Not all water created equal
By most accounts, climate change is reducing precipitation, which, along with a growing population, is putting pressure on the state's water supply. This makes the problem of deciding who gets water even more contentious.
"That's been the big question throughout California's history," said David Feldman, professor and chairman of the Department of Planning, Policy and Design at UC Irvine's School of Social Ecology and a faculty member of the campus's Urban Water Research Center.
Feldman's research area is water policy and social equity, and he is writing a book about how the control of water affects global environmental justice.
Cheap, subsidized water in California encourages population growth in dry, urban areas, which in turn drives up demand, Feldman said. He advocates reforms that would decrease demand and wasteful practices (landscaping accounts for about half of urban water use), encourage conservation and promote recycling. He also said that the way policies are enacted must be inclusive and not just benefit those with the most power or money, as has happened in past.
Decades of water wars
Californians have been fighting over water for decades as the population centers in the San Francisco Bay Area and Southern California boomed.
"It's a long, fairly complicated history," said Bob Wilkinson, director of the Water Policy Program at UC Santa Barbara's Donald Bren School of Environmental Science & Management. "Environmental consideration came very late in the game. Until a few decades ago, it was legal to de-water a river."

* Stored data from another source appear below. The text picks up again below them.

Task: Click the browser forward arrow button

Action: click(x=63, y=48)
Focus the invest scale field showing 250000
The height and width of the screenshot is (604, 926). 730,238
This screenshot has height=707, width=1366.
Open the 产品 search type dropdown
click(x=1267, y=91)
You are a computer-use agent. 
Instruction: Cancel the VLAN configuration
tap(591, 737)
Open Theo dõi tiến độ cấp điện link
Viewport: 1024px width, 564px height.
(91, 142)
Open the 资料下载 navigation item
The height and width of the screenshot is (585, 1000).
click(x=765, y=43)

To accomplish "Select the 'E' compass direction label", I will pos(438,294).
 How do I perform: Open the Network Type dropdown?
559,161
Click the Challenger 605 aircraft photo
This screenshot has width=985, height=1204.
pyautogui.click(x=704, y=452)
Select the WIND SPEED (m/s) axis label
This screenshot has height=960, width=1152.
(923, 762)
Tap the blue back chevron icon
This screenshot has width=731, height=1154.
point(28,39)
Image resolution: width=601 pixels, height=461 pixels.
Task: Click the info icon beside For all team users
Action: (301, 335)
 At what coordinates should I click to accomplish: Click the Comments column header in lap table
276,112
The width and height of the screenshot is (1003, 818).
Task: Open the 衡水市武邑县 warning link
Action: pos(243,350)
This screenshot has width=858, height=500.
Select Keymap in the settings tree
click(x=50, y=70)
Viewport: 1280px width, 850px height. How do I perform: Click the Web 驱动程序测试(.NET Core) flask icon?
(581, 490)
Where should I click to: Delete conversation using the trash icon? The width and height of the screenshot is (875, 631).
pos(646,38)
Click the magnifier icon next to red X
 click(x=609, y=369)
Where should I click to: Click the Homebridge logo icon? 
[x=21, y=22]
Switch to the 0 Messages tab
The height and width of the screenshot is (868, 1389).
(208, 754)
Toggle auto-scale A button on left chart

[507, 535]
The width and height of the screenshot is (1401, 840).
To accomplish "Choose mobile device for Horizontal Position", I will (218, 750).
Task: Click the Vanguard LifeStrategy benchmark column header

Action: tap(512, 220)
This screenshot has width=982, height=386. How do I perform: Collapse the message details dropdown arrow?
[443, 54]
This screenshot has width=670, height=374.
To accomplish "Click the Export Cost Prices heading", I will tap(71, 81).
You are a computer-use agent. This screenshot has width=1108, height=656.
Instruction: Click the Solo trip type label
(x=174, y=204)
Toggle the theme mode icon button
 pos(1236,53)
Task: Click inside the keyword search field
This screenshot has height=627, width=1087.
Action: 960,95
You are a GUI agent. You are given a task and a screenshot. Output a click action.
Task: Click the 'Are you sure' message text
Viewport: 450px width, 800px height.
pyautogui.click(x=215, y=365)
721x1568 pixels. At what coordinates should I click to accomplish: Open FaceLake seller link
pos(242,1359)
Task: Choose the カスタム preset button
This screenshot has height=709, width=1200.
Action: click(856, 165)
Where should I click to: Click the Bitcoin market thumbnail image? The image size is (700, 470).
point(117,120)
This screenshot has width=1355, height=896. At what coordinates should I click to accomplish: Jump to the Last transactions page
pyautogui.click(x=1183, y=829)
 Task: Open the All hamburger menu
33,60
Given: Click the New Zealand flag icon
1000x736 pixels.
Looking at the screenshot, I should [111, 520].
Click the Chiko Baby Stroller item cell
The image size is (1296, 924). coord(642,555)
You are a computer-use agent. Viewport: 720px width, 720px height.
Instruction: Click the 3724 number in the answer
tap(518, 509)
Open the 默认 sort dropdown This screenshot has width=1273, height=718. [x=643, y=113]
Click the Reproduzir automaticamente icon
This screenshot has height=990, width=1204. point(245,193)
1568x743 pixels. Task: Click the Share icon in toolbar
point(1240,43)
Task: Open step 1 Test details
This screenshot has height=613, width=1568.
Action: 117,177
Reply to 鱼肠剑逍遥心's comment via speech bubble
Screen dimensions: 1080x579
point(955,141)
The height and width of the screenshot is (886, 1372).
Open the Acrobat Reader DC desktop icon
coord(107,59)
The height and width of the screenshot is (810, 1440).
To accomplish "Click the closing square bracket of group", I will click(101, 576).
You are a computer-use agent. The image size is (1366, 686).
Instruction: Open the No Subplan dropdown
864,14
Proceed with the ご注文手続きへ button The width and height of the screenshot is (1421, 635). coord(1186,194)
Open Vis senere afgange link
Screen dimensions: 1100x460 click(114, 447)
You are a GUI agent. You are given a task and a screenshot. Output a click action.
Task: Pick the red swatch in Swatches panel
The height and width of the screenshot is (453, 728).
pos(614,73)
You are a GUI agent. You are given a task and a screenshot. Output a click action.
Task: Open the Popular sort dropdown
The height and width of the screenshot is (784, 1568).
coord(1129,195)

In 1923 the O'Shaughnessy Dam flooded Yosemite's Hetch Hetchy Valley to supply water to the Bay Area, over the objections of environmentalist John Muir and the Sierra Club. And protests have dogged the Los Angeles Aqueduct for decades over water diversions from Owens Valley and Mono Lake. Under the Colorado River Compact signed in 1922, water is transported by canals to Southern California. Canals also divert Sacramento-San Joaquin Delta water to the Central Valley's farms and to Southern California and Bay Area cities.
"California has enough rainfall to satisfy all its needs. The problem is, it's geographically mal-distributed," said Steven Erie, a UC San Diego political science professor and author of "Beyond Chinatown: The Metropolitan Water District, Growth, and the Environment in Southern California." "Much of the water is in the north. The population is in the south."
Historically, California has dealt with increased water demand by creating more supply through canals, dams and reservoirs, said David Sunding, a professor of agricultural and resource economics at UC Berkeley and co-director of the Berkeley Water Center.
"We're really reaching the limit of that," he said. "What's happening in the Delta is an indication. The ecosystem is collapsing."
The pumping of water out of the Delta has been blamed for the decline of fish species. Recent court-ordered pumping restrictions may help the fish but are pinching water supplies for humans.
Sunding, whose expertise is water supply, pricing and efficiency, said setting up a marketplace to sell water rights could alleviate supply problems. Guidelines for what users are entitled to, how water is traded and a marketplace for trading would need to be created.
"If we have a crisis in water, it's really more of a management crisis than a scarcity crisis," Sunding said.